# WORK REQUEST
Determine how many lines of the material hold the string "field" and reply with only that number.

# RECORDS FOR PROCESSING
BEGIN

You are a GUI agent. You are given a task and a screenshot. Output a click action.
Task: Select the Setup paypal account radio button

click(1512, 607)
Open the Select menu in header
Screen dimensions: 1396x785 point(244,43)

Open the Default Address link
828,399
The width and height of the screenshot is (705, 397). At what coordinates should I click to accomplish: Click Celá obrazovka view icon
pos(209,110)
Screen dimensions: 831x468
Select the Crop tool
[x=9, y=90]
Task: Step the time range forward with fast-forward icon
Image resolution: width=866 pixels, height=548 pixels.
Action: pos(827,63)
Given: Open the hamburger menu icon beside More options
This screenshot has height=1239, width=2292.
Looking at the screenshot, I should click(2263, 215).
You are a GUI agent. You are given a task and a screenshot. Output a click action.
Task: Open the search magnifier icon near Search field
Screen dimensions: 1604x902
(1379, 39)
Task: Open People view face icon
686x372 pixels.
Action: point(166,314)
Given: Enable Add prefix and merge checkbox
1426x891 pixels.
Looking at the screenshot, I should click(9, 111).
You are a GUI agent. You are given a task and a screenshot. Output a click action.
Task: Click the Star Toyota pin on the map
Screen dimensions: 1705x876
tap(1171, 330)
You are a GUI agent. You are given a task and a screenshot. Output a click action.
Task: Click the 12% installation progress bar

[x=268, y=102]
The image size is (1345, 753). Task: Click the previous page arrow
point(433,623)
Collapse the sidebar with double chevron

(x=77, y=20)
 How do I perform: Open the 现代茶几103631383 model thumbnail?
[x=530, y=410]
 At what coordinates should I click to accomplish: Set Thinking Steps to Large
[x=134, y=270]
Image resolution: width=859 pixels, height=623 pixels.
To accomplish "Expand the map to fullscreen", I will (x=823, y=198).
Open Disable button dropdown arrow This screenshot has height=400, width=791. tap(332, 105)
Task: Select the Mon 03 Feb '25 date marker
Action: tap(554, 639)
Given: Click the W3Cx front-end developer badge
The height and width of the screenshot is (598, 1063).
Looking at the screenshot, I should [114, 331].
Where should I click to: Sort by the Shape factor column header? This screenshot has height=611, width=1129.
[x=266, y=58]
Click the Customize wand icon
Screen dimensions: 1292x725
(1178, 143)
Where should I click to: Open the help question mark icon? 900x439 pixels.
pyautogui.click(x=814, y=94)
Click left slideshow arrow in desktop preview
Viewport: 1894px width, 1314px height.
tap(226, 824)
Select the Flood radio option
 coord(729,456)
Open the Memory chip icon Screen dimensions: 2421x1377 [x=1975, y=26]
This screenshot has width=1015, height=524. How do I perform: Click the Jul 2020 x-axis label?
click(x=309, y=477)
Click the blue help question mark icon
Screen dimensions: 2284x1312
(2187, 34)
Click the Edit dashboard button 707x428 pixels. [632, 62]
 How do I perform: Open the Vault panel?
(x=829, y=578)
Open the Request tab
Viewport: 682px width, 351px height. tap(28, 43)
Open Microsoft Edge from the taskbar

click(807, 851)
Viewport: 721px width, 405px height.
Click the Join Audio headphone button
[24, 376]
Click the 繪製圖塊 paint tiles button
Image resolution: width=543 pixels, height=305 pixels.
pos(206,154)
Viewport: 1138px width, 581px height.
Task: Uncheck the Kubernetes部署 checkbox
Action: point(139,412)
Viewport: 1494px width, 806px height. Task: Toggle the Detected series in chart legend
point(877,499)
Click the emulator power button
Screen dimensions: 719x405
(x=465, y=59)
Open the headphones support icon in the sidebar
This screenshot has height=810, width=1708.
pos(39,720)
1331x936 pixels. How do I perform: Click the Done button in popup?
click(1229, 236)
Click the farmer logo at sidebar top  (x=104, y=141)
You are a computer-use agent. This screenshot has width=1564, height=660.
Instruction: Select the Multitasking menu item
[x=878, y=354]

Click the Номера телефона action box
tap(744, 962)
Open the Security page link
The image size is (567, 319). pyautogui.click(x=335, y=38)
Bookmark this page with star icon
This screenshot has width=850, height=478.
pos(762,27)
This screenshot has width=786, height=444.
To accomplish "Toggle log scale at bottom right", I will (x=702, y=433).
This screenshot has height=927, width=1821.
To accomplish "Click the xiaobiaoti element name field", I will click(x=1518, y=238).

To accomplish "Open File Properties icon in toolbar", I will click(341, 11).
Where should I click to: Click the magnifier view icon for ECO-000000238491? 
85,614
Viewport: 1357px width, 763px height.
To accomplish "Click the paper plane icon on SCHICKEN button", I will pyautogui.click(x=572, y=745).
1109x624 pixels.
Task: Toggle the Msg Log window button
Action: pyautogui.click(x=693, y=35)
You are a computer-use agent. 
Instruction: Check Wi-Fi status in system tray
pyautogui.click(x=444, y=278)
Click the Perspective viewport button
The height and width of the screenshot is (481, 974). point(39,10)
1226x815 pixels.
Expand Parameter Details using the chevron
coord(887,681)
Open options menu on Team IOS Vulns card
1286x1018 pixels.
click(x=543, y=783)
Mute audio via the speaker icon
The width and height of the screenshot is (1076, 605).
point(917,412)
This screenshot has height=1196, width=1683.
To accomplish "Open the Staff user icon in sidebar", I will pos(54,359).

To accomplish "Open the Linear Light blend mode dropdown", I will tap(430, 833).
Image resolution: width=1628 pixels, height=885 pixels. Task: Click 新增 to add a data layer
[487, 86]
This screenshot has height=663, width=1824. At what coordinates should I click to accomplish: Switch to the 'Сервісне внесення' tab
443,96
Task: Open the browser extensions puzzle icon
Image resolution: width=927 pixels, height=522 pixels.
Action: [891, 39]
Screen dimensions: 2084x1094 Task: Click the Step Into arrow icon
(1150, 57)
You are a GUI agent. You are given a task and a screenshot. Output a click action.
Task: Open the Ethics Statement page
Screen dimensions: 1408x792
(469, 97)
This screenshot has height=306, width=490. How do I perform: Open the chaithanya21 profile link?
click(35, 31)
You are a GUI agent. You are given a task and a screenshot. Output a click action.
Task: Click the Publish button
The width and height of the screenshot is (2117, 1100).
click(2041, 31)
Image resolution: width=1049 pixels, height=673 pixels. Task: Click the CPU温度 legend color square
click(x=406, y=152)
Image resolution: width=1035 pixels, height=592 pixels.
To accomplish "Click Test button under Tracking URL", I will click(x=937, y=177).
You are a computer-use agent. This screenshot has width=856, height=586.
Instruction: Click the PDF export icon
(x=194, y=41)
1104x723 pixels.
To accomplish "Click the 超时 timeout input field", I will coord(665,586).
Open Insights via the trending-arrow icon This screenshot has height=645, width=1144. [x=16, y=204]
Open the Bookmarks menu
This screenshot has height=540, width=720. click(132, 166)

END

# ANSWER SECTION
3